Activity: Two lines in the data below mark the range: the one with "The image size is (1376, 549)." and the one with "You are a computer-use agent. Viewport: 1496px". Return both, along with every line between them, exactly.
[Opening Data listing section]
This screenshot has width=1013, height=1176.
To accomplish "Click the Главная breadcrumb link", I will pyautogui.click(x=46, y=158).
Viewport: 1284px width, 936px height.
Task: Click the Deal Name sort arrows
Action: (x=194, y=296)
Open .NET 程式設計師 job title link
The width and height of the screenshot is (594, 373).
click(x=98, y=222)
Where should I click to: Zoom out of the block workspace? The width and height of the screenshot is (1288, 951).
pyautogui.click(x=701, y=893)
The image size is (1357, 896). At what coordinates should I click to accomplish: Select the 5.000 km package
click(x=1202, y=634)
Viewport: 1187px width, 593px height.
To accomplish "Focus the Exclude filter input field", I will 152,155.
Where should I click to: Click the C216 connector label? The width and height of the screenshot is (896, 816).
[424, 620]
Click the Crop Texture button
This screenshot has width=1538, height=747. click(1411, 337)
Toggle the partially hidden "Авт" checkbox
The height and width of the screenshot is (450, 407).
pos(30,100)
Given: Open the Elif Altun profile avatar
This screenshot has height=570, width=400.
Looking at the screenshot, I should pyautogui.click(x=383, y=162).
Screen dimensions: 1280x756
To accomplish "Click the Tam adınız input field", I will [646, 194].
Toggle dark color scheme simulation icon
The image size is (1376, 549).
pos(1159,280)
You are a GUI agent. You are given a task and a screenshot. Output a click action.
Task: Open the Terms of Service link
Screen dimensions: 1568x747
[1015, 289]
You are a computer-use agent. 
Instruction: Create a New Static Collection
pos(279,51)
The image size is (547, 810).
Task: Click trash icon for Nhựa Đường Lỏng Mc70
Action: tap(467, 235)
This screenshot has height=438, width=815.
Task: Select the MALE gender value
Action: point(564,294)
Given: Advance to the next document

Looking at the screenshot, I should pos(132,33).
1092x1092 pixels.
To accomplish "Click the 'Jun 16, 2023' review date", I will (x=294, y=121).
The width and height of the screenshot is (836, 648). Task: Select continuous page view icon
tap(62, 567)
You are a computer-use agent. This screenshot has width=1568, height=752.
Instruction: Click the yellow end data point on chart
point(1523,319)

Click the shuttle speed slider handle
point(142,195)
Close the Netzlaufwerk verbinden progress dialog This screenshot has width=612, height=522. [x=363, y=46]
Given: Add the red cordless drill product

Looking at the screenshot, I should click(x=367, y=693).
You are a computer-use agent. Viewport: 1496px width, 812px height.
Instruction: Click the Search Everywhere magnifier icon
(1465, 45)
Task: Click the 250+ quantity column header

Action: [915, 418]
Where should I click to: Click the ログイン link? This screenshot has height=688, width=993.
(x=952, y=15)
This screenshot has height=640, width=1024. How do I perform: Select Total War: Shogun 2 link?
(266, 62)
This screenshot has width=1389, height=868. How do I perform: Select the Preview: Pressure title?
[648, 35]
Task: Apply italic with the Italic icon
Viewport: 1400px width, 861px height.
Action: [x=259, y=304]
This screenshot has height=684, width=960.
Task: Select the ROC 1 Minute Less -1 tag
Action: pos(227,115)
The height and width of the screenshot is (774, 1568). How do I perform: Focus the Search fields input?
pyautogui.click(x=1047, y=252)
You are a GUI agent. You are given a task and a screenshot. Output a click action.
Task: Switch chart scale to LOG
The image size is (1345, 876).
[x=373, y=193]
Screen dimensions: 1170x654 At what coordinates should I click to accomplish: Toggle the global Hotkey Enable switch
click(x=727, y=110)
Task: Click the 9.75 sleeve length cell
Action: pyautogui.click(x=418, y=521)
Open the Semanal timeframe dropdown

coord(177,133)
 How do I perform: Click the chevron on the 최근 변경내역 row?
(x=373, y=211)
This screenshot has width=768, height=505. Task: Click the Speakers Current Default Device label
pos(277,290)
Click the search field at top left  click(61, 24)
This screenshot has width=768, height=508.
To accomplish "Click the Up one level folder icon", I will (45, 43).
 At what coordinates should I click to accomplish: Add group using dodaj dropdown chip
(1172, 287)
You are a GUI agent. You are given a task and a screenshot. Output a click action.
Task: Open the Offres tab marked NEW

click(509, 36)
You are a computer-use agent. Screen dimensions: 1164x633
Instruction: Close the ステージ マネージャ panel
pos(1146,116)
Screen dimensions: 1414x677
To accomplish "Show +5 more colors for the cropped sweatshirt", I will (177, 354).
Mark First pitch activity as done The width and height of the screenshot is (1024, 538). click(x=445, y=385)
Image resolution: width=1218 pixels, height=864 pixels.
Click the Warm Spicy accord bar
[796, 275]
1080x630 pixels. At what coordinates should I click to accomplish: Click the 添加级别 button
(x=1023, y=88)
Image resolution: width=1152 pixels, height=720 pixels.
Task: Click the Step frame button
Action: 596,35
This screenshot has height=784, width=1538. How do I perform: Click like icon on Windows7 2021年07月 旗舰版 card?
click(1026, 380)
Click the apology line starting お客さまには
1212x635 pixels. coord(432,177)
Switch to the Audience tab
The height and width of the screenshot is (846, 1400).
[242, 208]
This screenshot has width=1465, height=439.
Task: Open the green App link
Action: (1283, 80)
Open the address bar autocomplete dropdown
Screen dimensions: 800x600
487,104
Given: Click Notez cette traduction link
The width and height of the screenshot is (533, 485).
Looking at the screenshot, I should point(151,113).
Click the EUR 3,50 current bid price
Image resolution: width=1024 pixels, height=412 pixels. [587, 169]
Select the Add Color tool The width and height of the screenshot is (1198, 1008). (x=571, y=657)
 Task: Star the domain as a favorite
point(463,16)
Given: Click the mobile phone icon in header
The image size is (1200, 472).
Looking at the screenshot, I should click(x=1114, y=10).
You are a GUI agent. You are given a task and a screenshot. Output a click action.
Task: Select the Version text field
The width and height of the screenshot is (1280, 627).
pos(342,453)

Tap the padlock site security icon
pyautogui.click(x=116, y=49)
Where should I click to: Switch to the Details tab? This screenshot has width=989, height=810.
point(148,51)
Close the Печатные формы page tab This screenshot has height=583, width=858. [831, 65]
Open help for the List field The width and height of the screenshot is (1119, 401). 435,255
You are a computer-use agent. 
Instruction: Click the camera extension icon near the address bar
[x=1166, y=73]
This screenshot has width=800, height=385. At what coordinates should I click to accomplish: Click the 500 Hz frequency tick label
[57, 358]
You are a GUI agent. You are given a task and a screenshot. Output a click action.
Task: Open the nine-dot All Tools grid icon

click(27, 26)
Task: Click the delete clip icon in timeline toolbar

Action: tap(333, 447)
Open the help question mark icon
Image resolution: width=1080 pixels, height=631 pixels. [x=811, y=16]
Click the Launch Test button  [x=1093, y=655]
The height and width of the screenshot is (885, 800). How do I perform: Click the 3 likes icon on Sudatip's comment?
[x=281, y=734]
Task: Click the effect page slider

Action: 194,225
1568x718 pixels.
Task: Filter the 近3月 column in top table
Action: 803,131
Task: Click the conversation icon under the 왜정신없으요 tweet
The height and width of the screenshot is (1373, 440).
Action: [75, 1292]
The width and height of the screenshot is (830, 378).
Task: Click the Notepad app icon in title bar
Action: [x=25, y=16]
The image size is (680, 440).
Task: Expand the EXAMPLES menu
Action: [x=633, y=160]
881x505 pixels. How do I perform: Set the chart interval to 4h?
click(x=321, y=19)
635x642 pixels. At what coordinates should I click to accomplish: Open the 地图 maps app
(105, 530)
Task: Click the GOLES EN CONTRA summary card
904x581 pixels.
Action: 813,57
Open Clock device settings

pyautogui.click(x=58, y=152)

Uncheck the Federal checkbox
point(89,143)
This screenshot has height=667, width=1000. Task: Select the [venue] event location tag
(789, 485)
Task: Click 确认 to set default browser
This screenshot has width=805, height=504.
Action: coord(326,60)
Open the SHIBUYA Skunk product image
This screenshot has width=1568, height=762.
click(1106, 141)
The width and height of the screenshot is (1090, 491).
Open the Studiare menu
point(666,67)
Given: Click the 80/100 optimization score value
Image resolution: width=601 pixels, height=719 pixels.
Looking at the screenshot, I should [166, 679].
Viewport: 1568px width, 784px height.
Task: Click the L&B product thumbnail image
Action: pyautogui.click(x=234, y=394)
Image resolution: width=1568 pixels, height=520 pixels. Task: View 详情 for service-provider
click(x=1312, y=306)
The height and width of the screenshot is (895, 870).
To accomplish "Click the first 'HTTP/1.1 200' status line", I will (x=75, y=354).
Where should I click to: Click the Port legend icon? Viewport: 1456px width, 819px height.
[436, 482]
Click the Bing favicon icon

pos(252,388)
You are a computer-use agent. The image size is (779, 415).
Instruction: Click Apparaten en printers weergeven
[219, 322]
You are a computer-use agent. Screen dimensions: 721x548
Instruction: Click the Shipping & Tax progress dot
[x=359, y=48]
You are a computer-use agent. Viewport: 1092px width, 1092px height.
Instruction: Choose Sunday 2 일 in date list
[Closing Data listing section]
Result:
The image size is (1376, 549).
pos(1159,280)
You are a GUI agent. You are given a task and a screenshot. Output a click action.
Task: Open the Terms of Service link
Screen dimensions: 1568x747
[1015, 289]
You are a computer-use agent. 
Instruction: Create a New Static Collection
pos(279,51)
The image size is (547, 810).
Task: Click trash icon for Nhựa Đường Lỏng Mc70
Action: tap(467, 235)
This screenshot has height=438, width=815.
Task: Select the MALE gender value
Action: point(564,294)
Given: Advance to the next document

Looking at the screenshot, I should pos(132,33).
1092x1092 pixels.
To accomplish "Click the 'Jun 16, 2023' review date", I will (x=294, y=121).
The width and height of the screenshot is (836, 648). Task: Select continuous page view icon
tap(62, 567)
You are a computer-use agent. This screenshot has width=1568, height=752.
Instruction: Click the yellow end data point on chart
point(1523,319)

Click the shuttle speed slider handle
point(142,195)
Close the Netzlaufwerk verbinden progress dialog This screenshot has width=612, height=522. [x=363, y=46]
Given: Add the red cordless drill product

Looking at the screenshot, I should click(x=367, y=693).
You are a computer-use agent. Viewport: 1496px width, 812px height.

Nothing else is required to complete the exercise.